Change is coming to the mortgage industry in the form of lessened restrictions for many community banks, along with greater consumer protections. The Economic Growth, Regulatory Relief and Consumer Protection Act—a bill rolls back many Dodd-Frank Wall Street Reform and Consumer Protection Act regulations imposed in 2008 following the financial crisis—has been signed into law. Just two months after it passed the Senate in a 67-31 vote on March 14, it was voted in by the House on Tuesday (248-159), and signed by President Trump on Thursday.
“I applaud my former colleagues in Congress for coming together to pass the most significant financial reform legislation in recent history,” said Mick Mulvaney, acting director of the Consumer Financial Protection Bureau (CFPB), in a statement on Thursday. The CFPB has been the Dodd-Frank enforcer since the agency was established in 2011.
“This new law will improve consumers’ access to credit, reduce regulatory burdens on credit unions and community banks, and fuel economic growth and job creation across the nation,” Mulvaney said. “As Acting Director of the Bureau of Consumer Financial Protection, I am pleased to see the long-overdue reforms to the regulations governing mortgage lending. These changes will allow community banks and credit unions to focus on making prudent loans to prospective homebuyers without being tied up in expensive and excessive red tape. I stand ready to work with Congress and the rest of the Administration to implement these new reforms that will promote a brighter, more prosperous future.”
Industry professionals are largely in support of the bill, as it would prove beneficial to real estate lending, particularly for smaller banks that provide mortgages to homebuyers.
“This bill will allow smaller lenders to be more community engaged, hopefully providing greater access for mortgage credit to consumers,” says Paul Mydelski, founder and chairman of RE/MAX Leading Edge.
The National Association of REALTORS® (NAR) has long supported this type of reform, believing that the restrictions previously imposed have only hurt the real estate community by creating an unfair advantage for bigger banks.
“We commend members of Congress for passing this bipartisan legislation to level the lending playing field for community banks and credit unions,” said NAR President Elizabeth Mendenhall in a statement. “This bill provides appropriate consumer protections while going a long way toward removing undue regulatory burdens on small lenders, which will help keep them strong, so they can help keep communities strong.”

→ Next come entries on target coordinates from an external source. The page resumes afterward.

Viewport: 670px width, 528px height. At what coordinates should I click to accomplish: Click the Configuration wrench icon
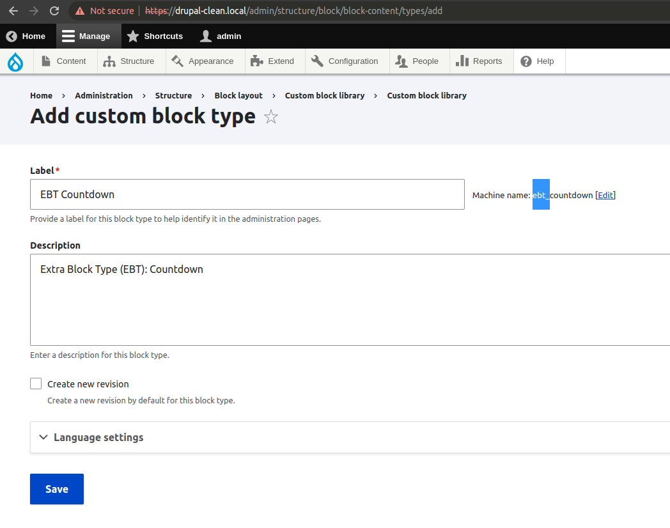[x=317, y=60]
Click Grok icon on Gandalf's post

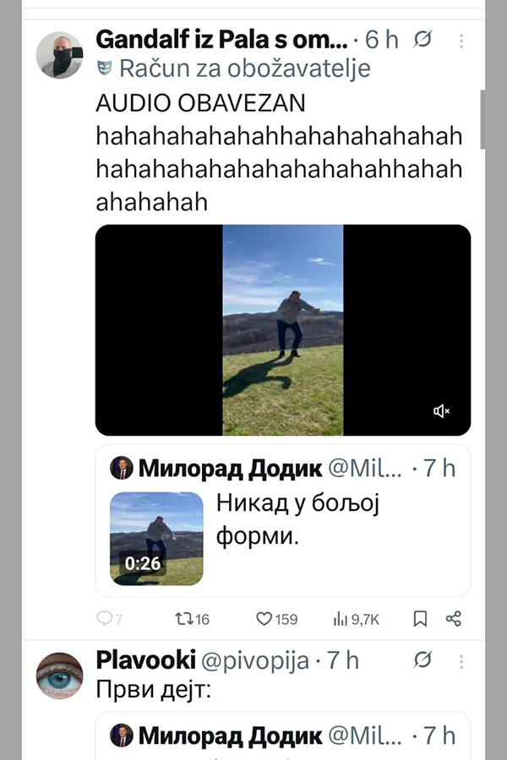424,40
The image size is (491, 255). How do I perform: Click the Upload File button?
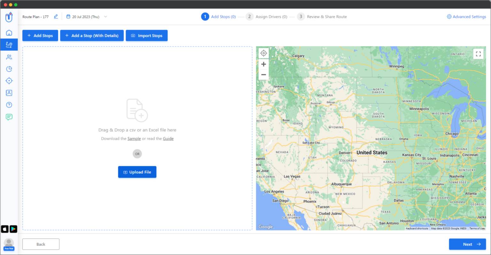click(137, 172)
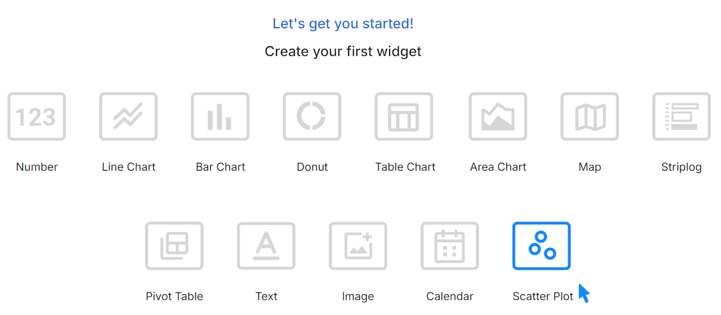Choose the Line Chart widget icon

pyautogui.click(x=128, y=117)
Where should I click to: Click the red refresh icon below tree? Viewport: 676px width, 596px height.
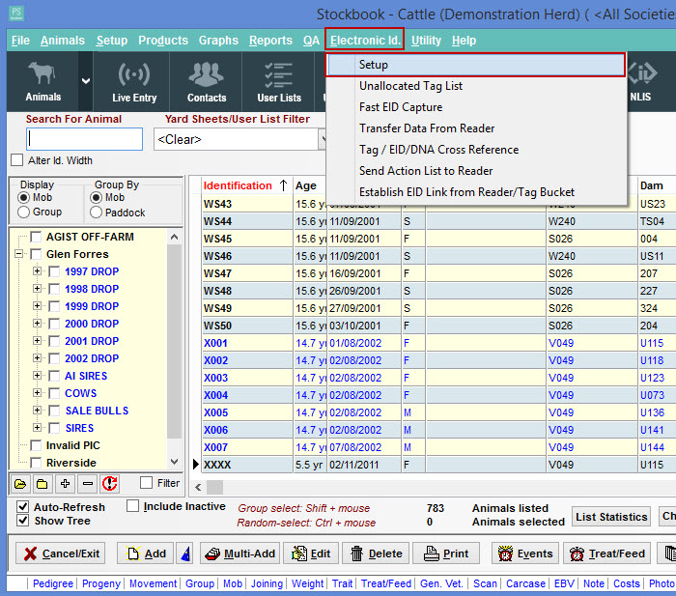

Ahead of the Senate vote, NAR sent a letter to the House of Representatives in support of the bill and on behalf of all members. The letter cited the following benefits:
- Removes undue regulatory burdens for community banks and credit unions that stand in the way of affordable credit for businesses and consumers
- Proposes Fannie Mae and Freddie Mac framework for considering alternatives to credit scores, taking into account other financial factors for mortgage eligibility
- Provides the Bureau of Consumer Financial Protection access to regulate Property Assessed Clean Energy (PACE) lenders, enforcing vetting of homeowners’ ability to repay loans levied as tax assessments on their homes
- Amends the Federal Deposit Insurance Act, clarifying requirements for acquisition, development or construction (ADC) loans
- Prohibits manufactured housing retailers and sellers from being defined as loan originators if they do not receive compensation or gain for taking loan applications for residential mortgages
Lawrence Yun, chief economist and senior vice president of Research at NAR, told RISMedia, “It is very good news for homebuilders, because they need to get funding from small-sized banks and not from Wall Street. This will permit more construction loans, creating more inventory. It is solidly positive news.”